Nationalrat gegen schwarze Listen für Minderjährige

SDA/tsha

15.9.2020 - 13:29

Der Nationalrat ist gegen schwarze Listen für Kinder, deren Eltern die Krankenkassenprämien nicht bezahlt haben. (Symbolfoto)
Bild: Keystone

Wenn die Eltern die Krankenkassenprämien nicht zahlen können, sollen deren Kinder nicht darunter leiden. Das hat der Nationalrat entschieden.

Minderjährige sollen Zugang zu medizinischen Leistungen haben, auch wenn ihre Eltern die Krankenkassenprämien nicht bezahlt haben. Der Nationalrat hat am Dienstag eine entsprechende Motion mit 137 zu 45 Stimmen bei zwei Enthaltungen angenommen.

_ARBEITSAUFTRAG_:
Schreiben Sie den Bericht über den Beschluss des Nationalrats gegen schwarze Listen für Minderjährige im Anschluss an seinen letzten Satz weiter.

_AUFGELISTETE EINTRÄGE_:
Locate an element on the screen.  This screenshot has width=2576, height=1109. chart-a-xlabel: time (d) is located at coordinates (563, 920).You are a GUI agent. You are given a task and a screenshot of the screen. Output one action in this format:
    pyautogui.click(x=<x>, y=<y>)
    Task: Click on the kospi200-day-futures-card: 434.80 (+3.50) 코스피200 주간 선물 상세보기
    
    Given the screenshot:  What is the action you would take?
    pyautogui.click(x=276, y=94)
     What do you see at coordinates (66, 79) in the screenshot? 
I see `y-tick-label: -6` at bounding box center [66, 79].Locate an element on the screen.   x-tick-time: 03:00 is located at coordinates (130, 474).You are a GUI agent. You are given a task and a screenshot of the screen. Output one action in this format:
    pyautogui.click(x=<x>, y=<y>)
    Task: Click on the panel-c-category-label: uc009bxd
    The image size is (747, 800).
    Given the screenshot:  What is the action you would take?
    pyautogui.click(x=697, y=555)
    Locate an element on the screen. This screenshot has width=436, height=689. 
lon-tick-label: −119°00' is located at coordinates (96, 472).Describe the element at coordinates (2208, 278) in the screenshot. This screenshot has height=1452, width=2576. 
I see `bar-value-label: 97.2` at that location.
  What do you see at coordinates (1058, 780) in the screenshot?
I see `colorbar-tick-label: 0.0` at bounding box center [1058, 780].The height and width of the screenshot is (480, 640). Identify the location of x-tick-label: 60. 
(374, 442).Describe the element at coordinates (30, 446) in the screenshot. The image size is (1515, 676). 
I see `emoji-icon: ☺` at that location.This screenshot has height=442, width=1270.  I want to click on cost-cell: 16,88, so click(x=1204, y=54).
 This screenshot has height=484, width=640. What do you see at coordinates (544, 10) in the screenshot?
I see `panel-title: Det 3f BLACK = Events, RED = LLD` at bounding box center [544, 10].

_ANTWORT_:
Wer auf die Liste der säumigen Prämienzahlenden kommt, hat nur noch Anspruch auf Notfallbehandlungen. «Babys bekommen dann keine Impfungen, und Routineuntersuchungen sind nicht möglich», sagte Motionär Angelo Barille (SP/ZH). Wenn Kinderärzte jemanden behandeln wollen, müssen die Eltern vorgängig in bar bezahlen.



Die Schweiz verstosse damit gegen die Kinderkonvention. Es sei an der Zeit, diese Gesetzeslücke zu schliessen. Barille fordert daher eine Anpassung des Krankenversicherungsgesetzes, sodass Minderjährige nicht mehr auf solche Listen gelangen können.

Verena Herzog (SVP/TG) setzte sich vergeblich gegen die Motion ein. Es gehe auch um Gleichberechtigung derjenigen, die ihre Prämien bezahlen, argumentierte sie. Auch der Bundesrat ist dagegen. Der Vorstoss geht an den Ständerat.